Constant-Q transform for spectrum analyzers and spectograms instead of FFT?

DSP, Plugin and Host development discussion.
RELATED
PRODUCTS

Post

FilterEverything wrote: Wed Jun 11, 2025 6:53 pm Everyone working with spectrum analyzers probably noticed a particular problem with them: depending on what window size you pick, it either smears low frequencies or the time axis as a whole.

Is there someone willing to explain why a constant Q transform is not worth it over the FFT? Is it too wasteful to compute? Would it simply not solve the time domain-frequency domain tradeoff or at least balance it considerably better? Would a spectogram using the constant Q transform just look bad?
1. You don't need to pick a single window size, you can use different window sizes across the spectrum. I publish a free analyzer that does this, but not sure if the rules of this forum allow me to share my own stuff.

2. Intel's FFT algorithm is very fast. I'm not aware of a constant-Q implementation that performs at this level. If one exists, I'd love to learn about it.

Math aside, the treble part of your spectrum wants a ~30ms window otherwise it will either look sluggish, or it will bounce up and down in reaction to a 30Hz saw wave that sounds constant in loudness to the human ear. But good luck distinguishing 20Hz from 21Hz using only 30ms of history, you need closer to 10x that in practice.

Post

getbwr1 wrote: Wed Jun 18, 2025 2:02 am 1. You don't need to pick a single window size, you can use different window sizes across the spectrum. I publish a free analyzer that does this, but not sure if the rules of this forum allow me to share my own stuff.
You can certainly talk about your own software (free or commercial) around here especially when it's related to the discussion. In fact, it's even fine to post an announcement thread into Effects or Instruments (or this dev forum if it's something like a DSP library) if you want user feedback or whatever as long as your software is somehow audio related. Just maintain good taste (eg. don't create a dozen threads in multiple sub-forums for the same thing) and it's probably fine.

As far as multiple window sizes, yeah, I kinda hinted at that above already, although you can certainly also do it without the downsampling that I was talking about earlier.
Math aside, the treble part of your spectrum wants a ~30ms window otherwise it will either look sluggish, or it will bounce up and down in reaction to a 30Hz saw wave that sounds constant in loudness to the human ear.

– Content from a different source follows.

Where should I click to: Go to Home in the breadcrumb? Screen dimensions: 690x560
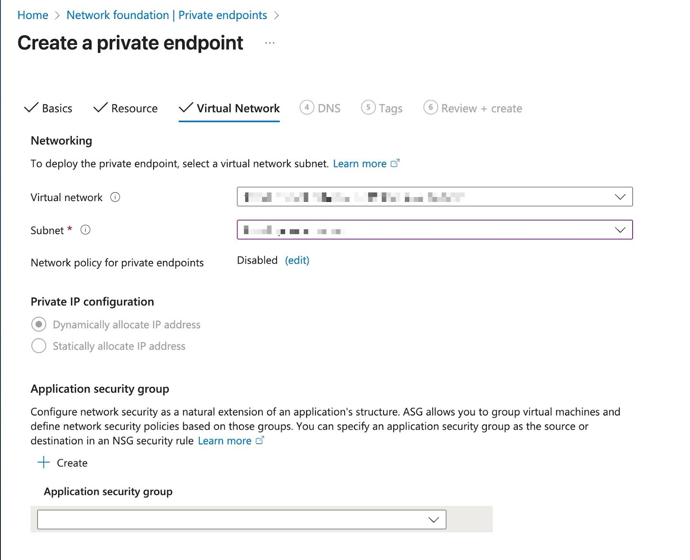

But good luck distinguishing 20Hz from 21Hz using only 30ms of history, you need closer to 10x that in practice.
The bouncing should not be a significant issue as long as you use a decent window function. That said, I find that if you're just drawing the FFT result "as is" (without doing some dynamics to slow down the peak decay) then 30ms is really too fast visually... plus that's less than one frame at 30fps refresh rate and ideally you'd want at least some overlap on the windows in order not to miss any data.

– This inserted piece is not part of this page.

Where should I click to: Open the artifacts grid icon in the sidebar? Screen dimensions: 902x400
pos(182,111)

Personally I find that if we try to find a window size that's not too busy visually, but is also not obviously smeared, the optimum is somewhere around 200ms (eg. 8k window at 44.1/48kHz). That's somewhat of a personal preference certainly, but anything faster just kinda looks very busy; it becomes hard to actually see what's going on and at that point you'd then have to do some additional decay dynamics to calm it down.

As far separating 20Hz and 21Hz though, your ears can't do that either [edit: also for emphasis, we do not need 1Hz resolution in order to tell the frequency of a single tone down to 1Hz, we can get that from phase or by looking at relative amplitudes of the adjacent bins; we just need such resolution if we want to tell if there's more than one tone with 1Hz separation]. If you take two frequencies that differ from each other by less than around the lower limit of hearing (ie. around 20Hz) then you won't hear too tones, you'll hear beating (ie. AM modulation). So actually if you increase the frequency resolution too much at low frequencies, you'll start moving information that we'll hear as temporal into the frequency spectrum instead, which might not be what you want. It's really curious actually how the lower limit of hearing and what is perceived as envelope vs. tone actually occur around the same frequency range, but that kinda makes sense if you consider the fact that our ears can't truly cheat the uncertainty principle.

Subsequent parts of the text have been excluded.